(22) Wir spielten mit den Waffen

Früh am Morgen bekamen wir die Nachricht, dass wir unsere Häuser räumen sollten. Als Begründung wurde uns gesagt, dass die Engländer heute noch in Heiden einziehen könnten. Ich und meine Eltern und Geschwister nahmen Lebensmittel und Decken mit und gingen in die Uhle. Dort wollten wir unser Lager aufschlagen und schlafen. Aber alle Plätze waren schon belegt. Wir nahmen unsere Sachen und gingen in einen anderen Wald. Als wir unser Lager aufgeschlagen hatten, hörten wir schon von weiten die Kanonen der Engländer. "Bald werden sie in Heiden sein," sagten uns unsere Eltern. Gegen Mittag des 28.03.45 wurde Heiden plötzlich angegriffen. Die Engländer bombardierten unsere Kirche. Sie wurde zweimal getroffen und schwer beschädigt. Vor einer Woche waren deutsche Soldaten nach Heiden verlegt worden, sie flüchteten alle. Die Kriegswaffen ließen sie aber in Heiden. Wir hatten Freude daran, dass das die Soldaten die Militärfahrzeuge da gelassen hatten. Meine Freunde und ich spielten mit den Waffen, als wären sie nur Spielzeug. Einmal wurde einer beim Spiel verletzt, danach durften wir nicht mehr in die Scheune gehen, wo die Wagen standen. Nachmittags um 3.00 Uhr wurde Heiden wieder beschossen. Zum Glück hatten alle ihre Häuser verlassen. So konnte keiner verletzt werden. Mein Vater und andere Männer stellten Panzersperren auf die Straße. Sie wollten dadurch versuchen, die Panzer zu stoppen. Als es dann Abend wurde, wurde das Dorf noch einmal beschossen. Sofort standen mehrere Häuser in Brand. Viele versuchten, die Häuser zu retten. Aber es nutzte nichts. Sie brannten nieder. Als meine Familie später beim Essen in der Uhle war, kam plötzlich jemand in unser Lager und erzählte uns, dass die Engländer unmittelbar vor Heiden ständen. Wir wollten versuchen, wieder ins Dorf zu kommen, aber unser Vater ließ uns nicht gehen. Er hatte Angst um uns. Am späten Abend zogen die Engländer in Heiden ein. Vorweg rollten die Panzer und machten den Weg frei. Darauf folgten die Soldaten in Lkws. Am nächsten Tag mussten wir uns alle bei den Engländern melden. Wir wurden in ein großes Buch eingetragen. Die Scheune, worin die Militärfahrzeuge der deutschen Soldaten gewesen waren, wurde niedergebrannt.

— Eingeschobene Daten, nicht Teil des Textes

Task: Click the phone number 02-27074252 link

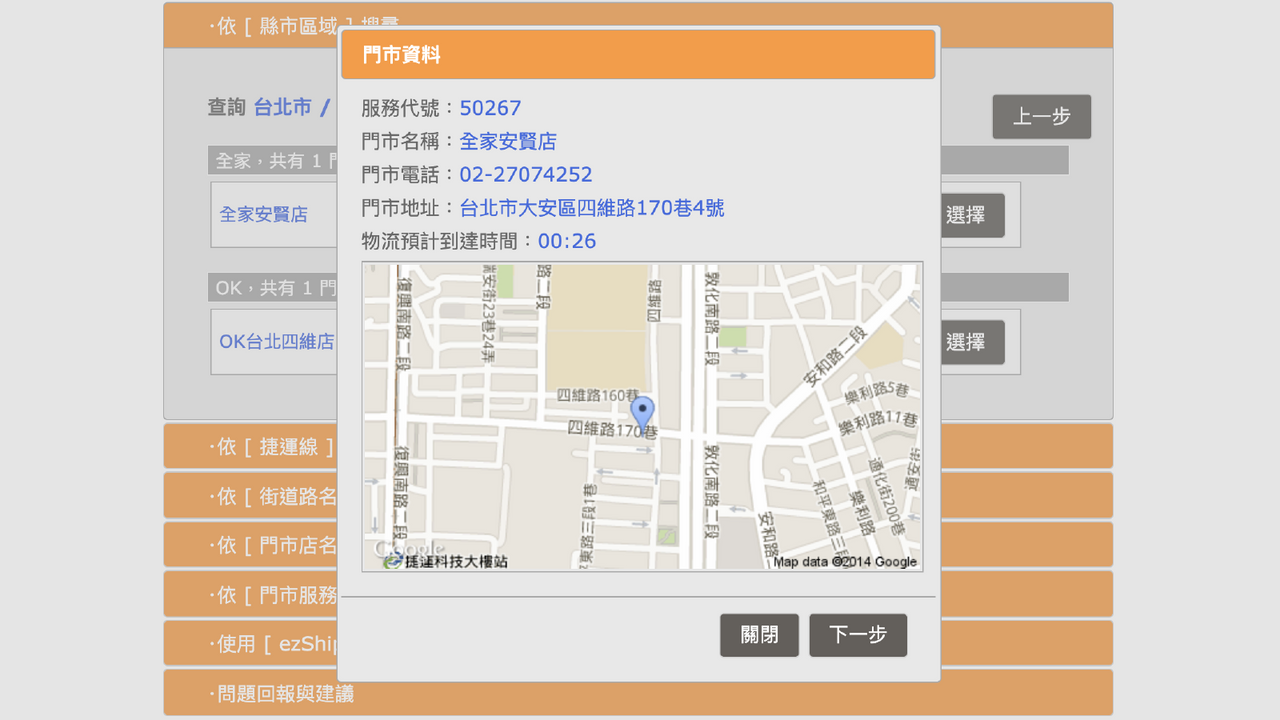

Heiden hatte vor dem Krieg riesige Wälder. Sie wurden zum Teil von englischen und amerikanischen Fliegern zerbombt.

Wir brauchen zu Hause Holz für das Feuer. In den Wald konnten wir nicht, weil der ein Munitionsdepot geworden war. Uns aber kam eine Idee. In der Nähe waren in Erdlöchern Kästen mit Patronen und Dynamit. Die Patronen ließen wir liegen, und die Kästen nahmen wir mit. Am Mittag hörten wir plötzlich ein lautes Knallen und Krachen. Später hörten wir, dass ein Mann beim Holzsuchen in eine Mine getreten war und getötet wurde. Im Rathaus mussten sich die Männer melden, die die Panzersperren aufgebaut hatten. Sie mussten diese wegräumen.